César Mortari Barreira1
12 de agosto de 2024
Em comemoração aos 100 anos da publicação de “Teoria Geral do Direito e Marxismo”, de Evguiéni Pachukanis, este texto compõe uma série especial sobre esta obra e o autor. Os outros textos podem ser encontrados aqui.
I.
Publicado há cem anos, A teoria geral do direito e o marxismo é um marco na história do pensamento jurídico. Desde sua primeira edição, em 1924, as reflexões de Pachukanis possibilitaram discussões que foram muito além das simplificações e esquematismos característicos do debate até então vigente. Não por acaso, autores como Radbruch e Kelsen reconheceram de imediato a importância do livro e procuraram rebater seus argumentos.
A perspectiva pachukaniana rompe com a tese tradicional acerca do direito e do Estado, para a qual ambos seriam expressões de uma ideia transcendental. Neste caso, o direito substancia a história como teodiceia2, notadamente enquanto encarnação da “justiça”, “razão” ou “bem comum”. Daí não ser mera coincidência a derivação construída entre progresso, Estado e constituição em Lassalle, premissa mobilizada por Kelsen em oposição às teses de Marx3. Neste cenário, administradores, trabalhadores e movimentos sociais teriam na regulação jurídica – notadamente no direito público e, em termos mais genéricos, na social-democracia – um porto seguro para a construção do socialismo.

________________

SOBRE A TAREFA:
Dê continuidade ao texto sobre a obra de Pachukanis, começando logo depois da última frase apresentada.

DADOS FORNECIDOS:
________________

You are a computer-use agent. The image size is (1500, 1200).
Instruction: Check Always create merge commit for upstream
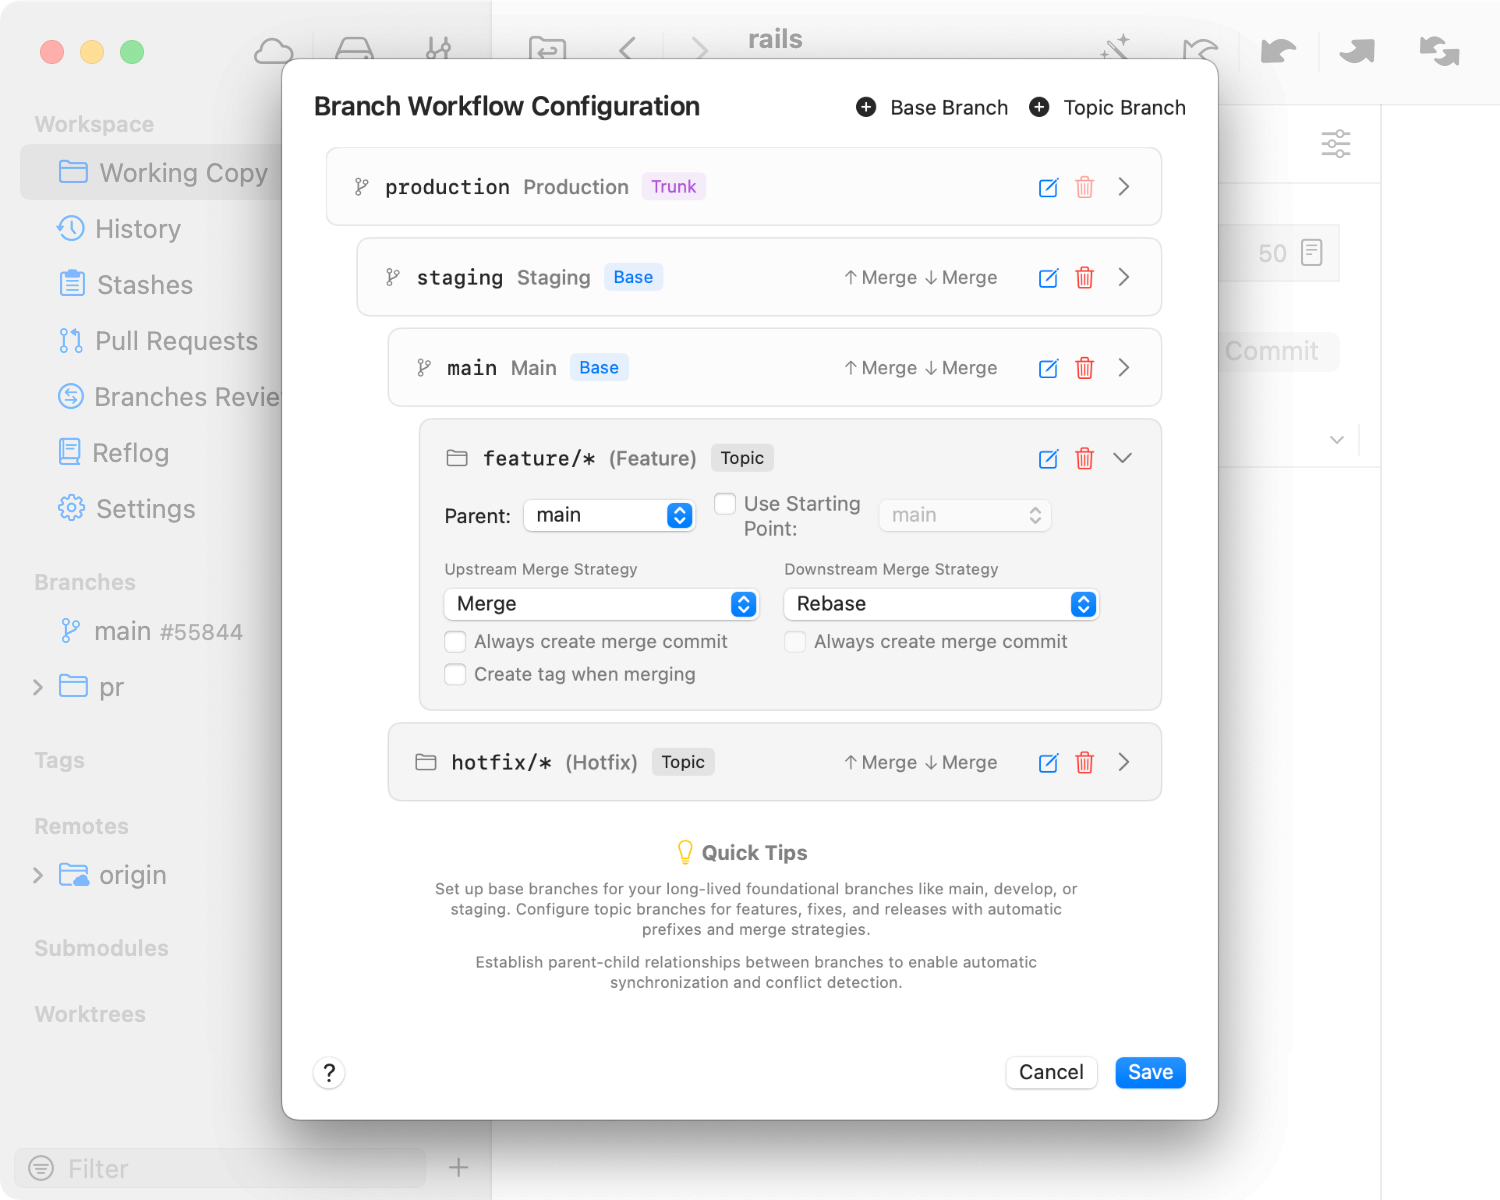pos(455,641)
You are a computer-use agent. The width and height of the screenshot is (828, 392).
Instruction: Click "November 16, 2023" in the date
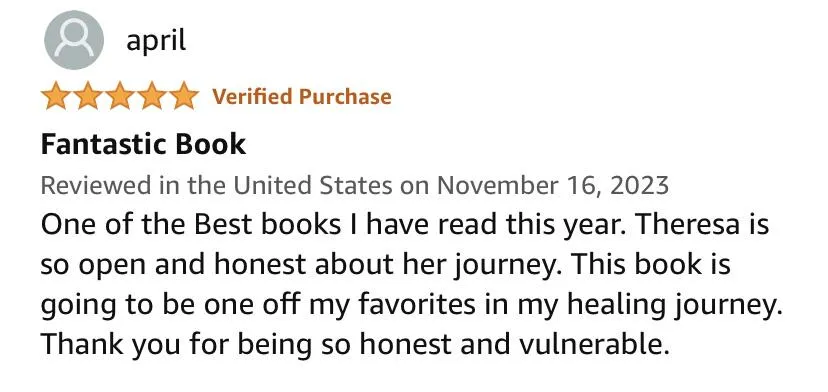click(x=553, y=186)
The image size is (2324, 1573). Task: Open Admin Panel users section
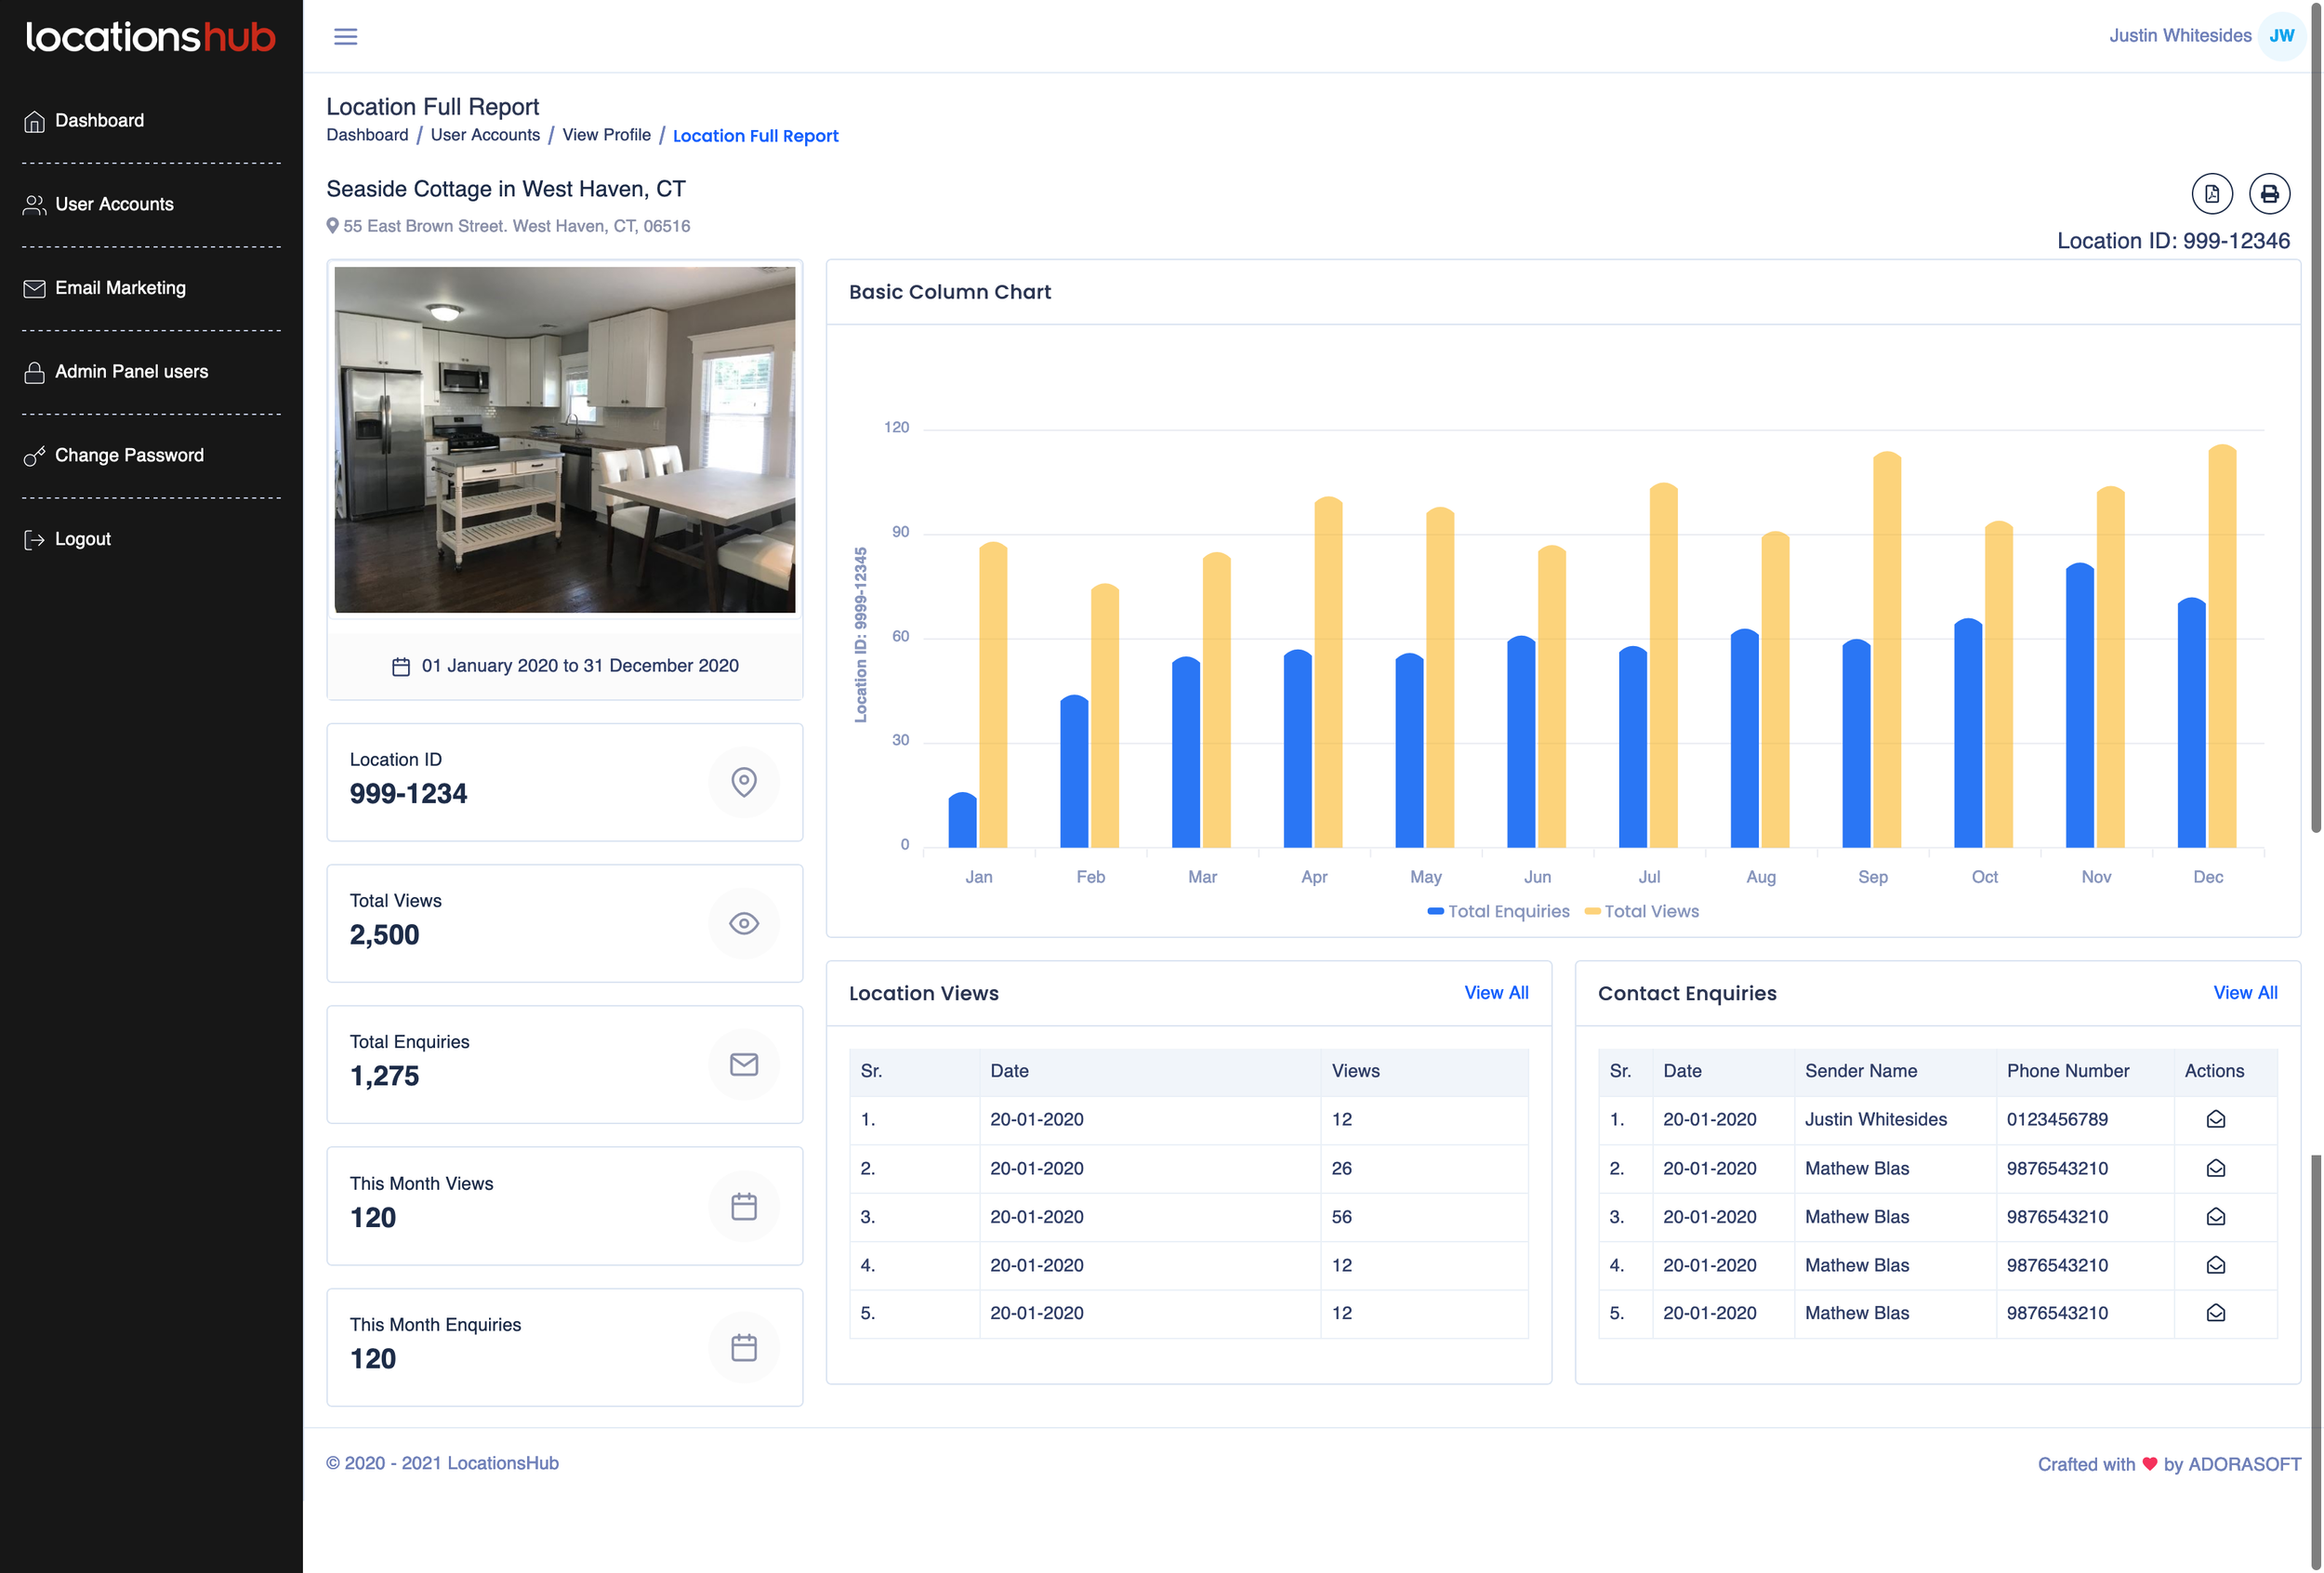tap(132, 371)

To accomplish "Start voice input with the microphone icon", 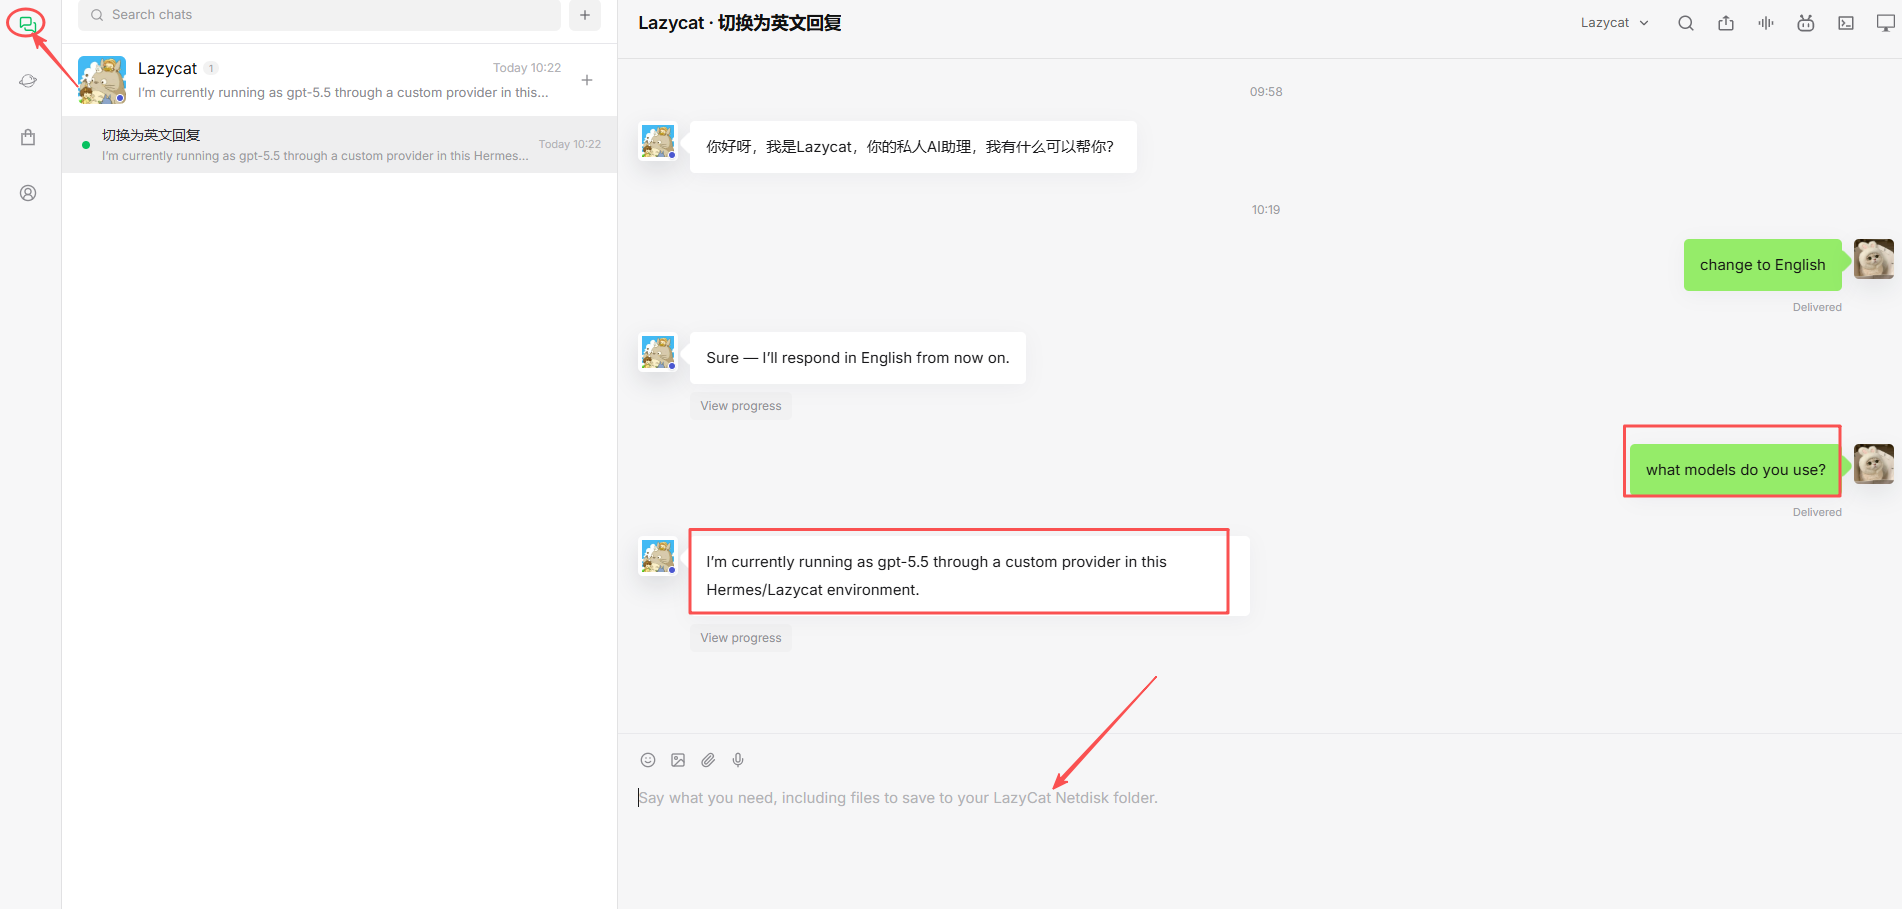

________________

RESPOSTA DA TAREFA:
A crítica marxista não tardou em reagir a essa abordagem. Pense-se, por exemplo, em algumas publicações de Lênin4, nas quais o direito aparece como “expressão da vontade das classes” (LW, 13, p. 327) ou, então, como algo “à disposição” dos governantes: “uma lei é uma medida política, é política” (LW, 23, p. 40). Ainda que parte da literatura especializada ateste a atrofia da complexidade do objeto jurídico nas abordagens instrumentalistas do direito, Pachukanis considera que, diante da revolução do proletariado – abordada como um evento certo e necessário –, seria até certo ponto natural relegar “as formas jurídicas a segundo e até mesmo a terceiro plano no desenvolvimento social” (Beirne; Sharlet, 1980, p. 147).
Considerado pelo próprio autor um “esboço”, uma “experiência inicial de crítica marxista” (Pachukanis, 2017, p. 64; 53), A teoria geral do direito e o marxismo foi, inicialmente, uma intervenção nesse debate. Diante da filosofia burguesa do direito e das teorias sociológicas e psicológicas, Pachukanis não se satisfez com a abordagem de muitos marxistas, para os quais “pareceu suficiente introduzir […] o elemento da luta de classes para obter uma autêntica teoria materialista e marxista do direito” (Pachukanis, 2017, p 74-75). Ao enfatizar não apenas a “forma jurídica”, mas “o nexo interno profundo” (Pachukanis, 2017, p. 85) entre esta e a forma mercadoria, Pachukanis ilumina questões até então encobertas. Desse modo, ele oferece uma “protohistória” capaz de despertar “um saber ainda não consciente” (BGS, V, p. 572)5 do fenômeno jurídico e, assim, tanto problematizar a compreensão até então dominante do sentido do direito como tornar legível os desafios postos pela revolução em outra chave.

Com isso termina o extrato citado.